Out of nowhere, I mean, no where, our kids are now scared of the dark. It’s like Noah’s Ark around here. “Bay Bit, go upstairs and get your toothbrush.”

“Lil Prince, come with me, it’s dark up there.”

I’ve been hard on them, to tell the truth. They know God, they talk to Jesus and they command “the bad guys” to leave in Jesus’ name. So, “Why be scared?!” I ask them. And then I run through the garage, grab the laundry out of the dryer and race up the stairs with a heebie jeebie chill skipping stupidly down my spine, because, I’m scared terrified of the dark too.

I started writing this post by the lone light of my laptop. Papa Bear was at a night softball game and I was enjoying the last few moments of LCD glow before the darkness engulfed me like a wave. The wind was howling and the electricity was out. And when the lights go out in the mountains, it’s dark, like before God said “Let there be light!” I started writing to calm myself down…to stop my heart from racing. Maybe I was going to write something about why human beings are scared of the dark, I can’t really remember. But I did think of a kinda funny story about being scared of the dark. I decided to tell that instead.

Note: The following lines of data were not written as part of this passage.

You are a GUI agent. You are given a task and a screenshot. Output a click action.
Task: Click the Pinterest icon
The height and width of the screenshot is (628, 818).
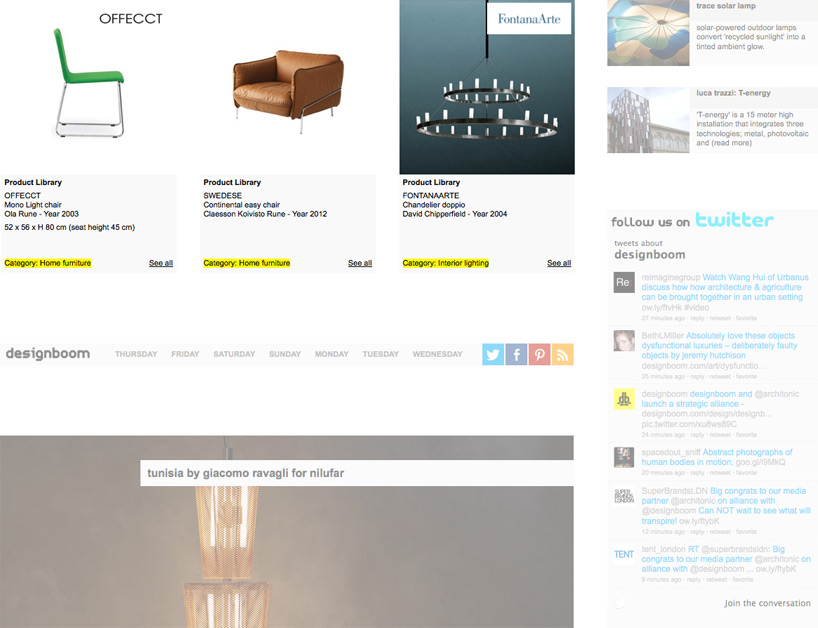coord(539,354)
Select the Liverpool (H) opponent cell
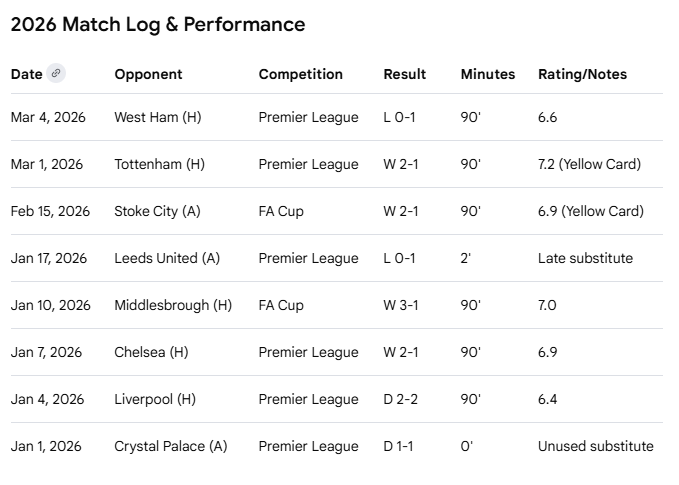 tap(155, 399)
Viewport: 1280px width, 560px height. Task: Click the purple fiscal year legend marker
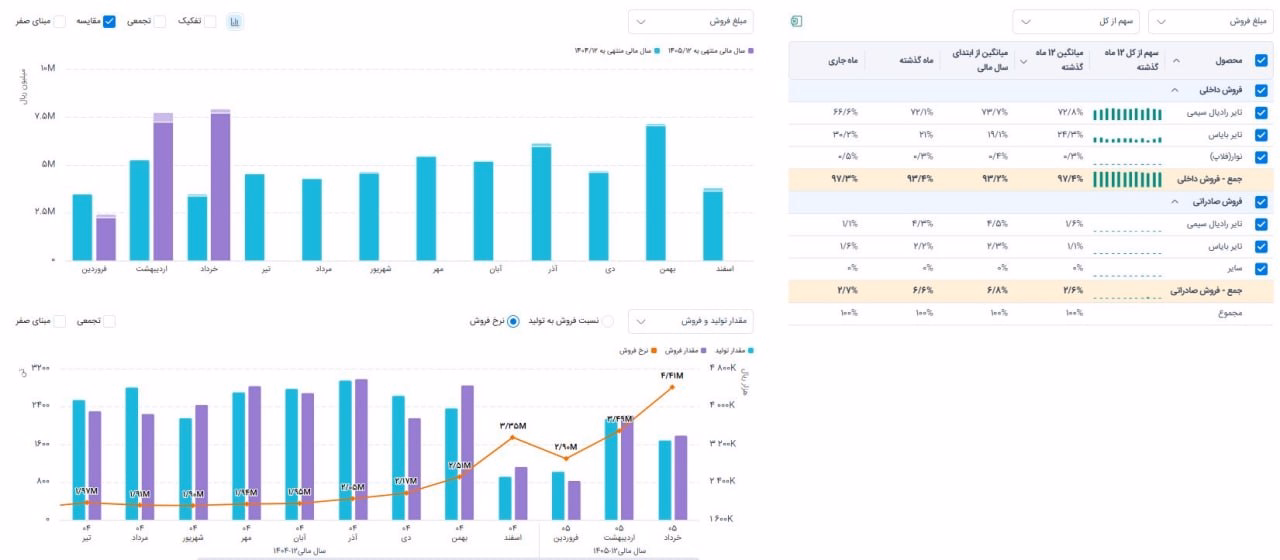click(x=750, y=50)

We had just moved back to Red River from Colorado. I think, sadly, that we have more stuff now that we did back then! I asked Papa Bear to stack all of the boxes in the living room of our little condo because I was going to “unpack tonight”. And I started in furiously, ripping through the boxes and putting things away in record breaking time. By the time the guys had reached the back of the van, I’d put almost half of our things away. The kids were sleeping and TLC was keeping me company, so Papa Bear took the moving van, with a few remaining items, to store them in a friend’s garage.

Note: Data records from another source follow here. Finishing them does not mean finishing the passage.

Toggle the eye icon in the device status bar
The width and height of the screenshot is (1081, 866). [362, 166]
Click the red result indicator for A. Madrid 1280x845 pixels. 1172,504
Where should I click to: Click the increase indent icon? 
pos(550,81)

Almost as soon as he left, I sat down to examine my progress. Even with our knick knacks on the mantle and our books on the shelf, it still didn’t look like our home. The culprit appeared to be three horrible hotel room paintings that were screwed to the living room walls. I could have waited for Papa Bear to come home, find his tools and take them down for me. But once I get an idea in my head, it’s kinda hard for me to shake it. Plus, let’s face it, taking down ugly paintings would hardly have been a priority to my husband.

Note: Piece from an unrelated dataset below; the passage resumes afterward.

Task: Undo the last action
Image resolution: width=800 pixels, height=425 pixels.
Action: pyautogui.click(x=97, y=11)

I had no idea where the screw drivers were, but I had already put the kitchenware away. And I’m a resourceful girl, I plunged my bathroom sink today when Drano wouldn’t work. So, I grabbed a knife. To be more specific, I grabbed a very large and very sharp carving knife, and I headed toward the ugliest painting first. As I raised my hand over my head to insert the knife into the head of the screw, the entire world went dark. At least, that’s how it felt to me.

I knew I was standing still, holding a knife above my head, but I couldn’t see the knife to save my life. I also couldn’t move for about five minutes. There wasn’t even a moon that night, I remember, because the only thing I can recall saying is, “Dear Jesus, there isn’t even a moon!” I don’t have to be brave with Him. No moon, no street lights, no car lights, and, of course, I hadn’t yet made it to the box with the flashlights and candles, which, hindsight being as fantastic as it is, should have been my very first priority.

As it turns out, the lights were only out on one end of town, so Papa Bear had no idea that I was sitting in the dark, anxiously awaiting his arrival. I didn’t get anything else done until he came back, about two weeks thirty minutes after the electricity went out. I was paralyzed, not like the time that someone accidentally turned off the lights in the doom room style bathroom of a Mexican orphanage, while I was in the last shower stall. Back then I just smelled and felt the difference between my shampoo and conditioner, and fearlessly finished my shower. OK, fine, I was terrified then too. But at least I wasn’t holding a knife.

What are you scared of that you really shouldn’t be scared of?

Oh, I’m also scared of giraffes.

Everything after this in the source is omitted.